À la Cité du Vatican, l’histoire d’Adrien Sawadogo et de son père, Al-Hâdjdj Issa Sawadogo, résonne comme un témoignage rare de foi, de rupture et de réconciliation. L’un est prêtre, missionnaire d’Afrique, burkinabè. L’autre est imam. Père et fils vivent aujourd’hui côte à côte le jeûne du Ramadan et celui du Carême, deux temps spirituels qui coïncident cette année — un signe qu’ils accueillent comme une invitation à la rencontre.
Rien ne laissait présager un tel chemin. En 1992, Adrien, fils aîné d’une famille musulmane pratiquante, affirme vivre une rencontre avec le Christ « à la manière de saint Paul », une expérience qui bouleverse radicalement son existence. Pour sa famille, le choc est immense. « Un premier fils qui se convertit au christianisme, dans une famille musulmane sérieuse, cela ne peut pas être espéré », confie-t-il. Son choix provoque une fracture profonde. Son père, imam respecté, ne l’accepte pas et la communauté musulmane lui tourne le dos.
« C’est moi qui lui ai donné le nom du Prophète », rappelle aujourd’hui Al-Hâdjdj Issa. « Lorsqu’il a choisi le chemin de Nabi Issa, Jésus, je ne pouvais pas l’accepter. » La blessure est vive. Mais avec le temps, le regard change. Sur les conseils de son frère aîné, l’imam décide de laisser son fils libre de poursuivre sa voie, redoutant qu’une contrainte ne le perde totalement. Adrien entreprend alors des études de théologie chrétienne tout en approfondissant également sa connaissance du Coran. Peu à peu, la tension s’apaise.

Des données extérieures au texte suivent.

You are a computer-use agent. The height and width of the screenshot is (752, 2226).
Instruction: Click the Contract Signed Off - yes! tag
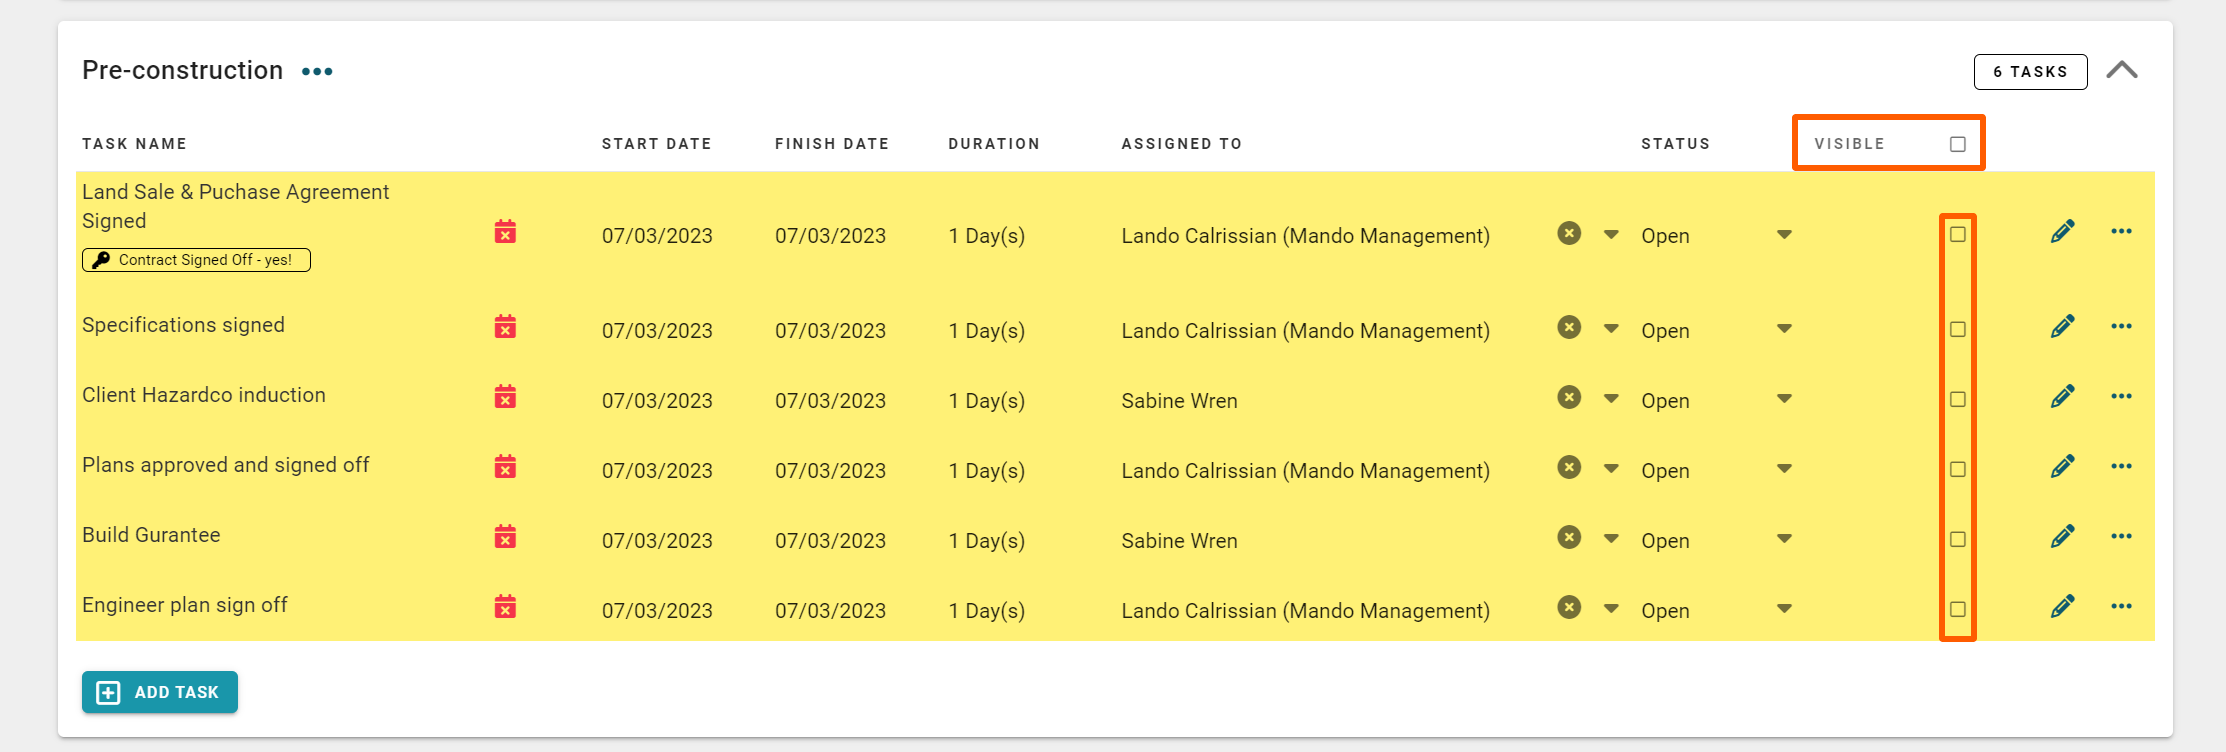pyautogui.click(x=196, y=260)
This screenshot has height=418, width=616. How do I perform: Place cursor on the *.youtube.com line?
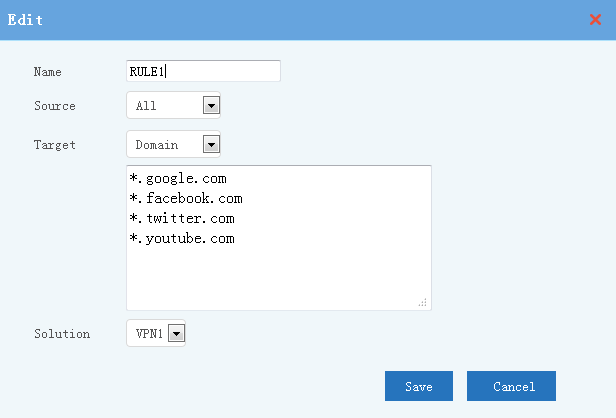point(182,238)
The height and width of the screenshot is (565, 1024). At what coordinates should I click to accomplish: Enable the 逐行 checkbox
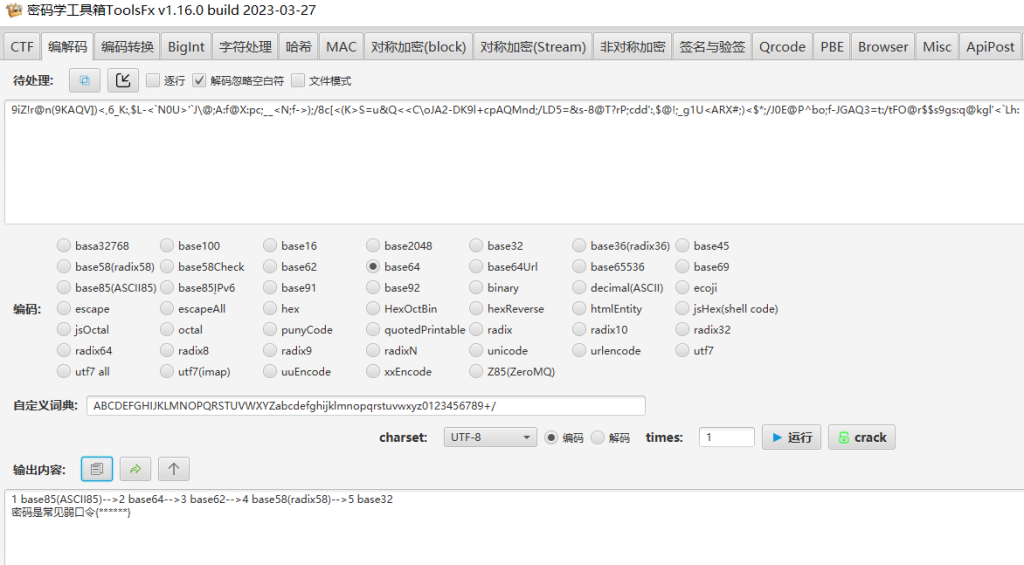click(153, 81)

Trente années seront nécessaires pour refermer la plaie. En 2022, le père reconnaît publiquement la sincérité de la foi chrétienne de son fils. « Dieu a voulu me montrer que j’avais bien agi en le laissant poursuivre son chemin », explique-t-il désormais. Adrien, de son côté, confie que son père affirme aujourd’hui : « En vérité, vous, chrétiens, vous connaissez Dieu. » Les discussions théologiques n’ont pas disparu, mais elles ont laissé place à une écoute réciproque. « Ce sont les hommes qui errent, pas Dieu », estime l’imam. « Il nous est plus profitable d’être indulgents les uns envers les autres que de nous engager dans des querelles inutiles. »
La coïncidence cette année du Ramadan et du Carême est perçue par le prêtre comme un « clin d’œil de Dieu ». Il aime citer cette formule entendue dans un monastère anglais : « Certains parlent de coïncidence, moi j’y vois une “God-incidence”. » Pour lui, ces deux temps de jeûne constituent une occasion privilégiée de vivre ce qu’il appelle une « mystique de la rencontre », dans l’esprit du dialogue interreligieux encouragé par le pape François.
Au cœur des deux traditions, l’écoute occupe une place centrale. Pour les chrétiens, le Carême est un temps favorable pour se laisser transformer par la Parole de Dieu. Pour les musulmans, le Ramadan est le mois de la révélation du Coran, culminant lors de la Nuit du Destin, qui commémore le début de cette révélation. En Afrique de l’Ouest, au Burkina Faso comme au Mali, ces semaines sont marquées par une intense vie communautaire faite de prière, de lecture et de partage.
« La Bible et le Coran ne s’opposent pas », affirme l’imam, qui voit dans cette convergence calendaire une invitation à « rechercher l’excellence chacun dans sa religion, plutôt que de déprécier celle de l’autre ». Engagé dans le dialogue, il appelle chrétiens et musulmans à se rencontrer et à s’écouter, convaincu que leur objectif spirituel demeure similaire : se rapprocher de Dieu et grandir en humanité.
Pour Adrien Sawadogo, Ramadan et Carême sont avant tout des moments où l’homme se tient en présence de Dieu. Deux chemins distincts, mais deux démarches exigeantes de conversion, de prière et de miséricorde. Dans une famille autrefois divisée par la foi, ces semaines de jeûne partagées sont devenues le symbole d’une réconciliation possible — et d’un dialogue qui, au-delà des différences, choisit l’écoute plutôt que la rupture.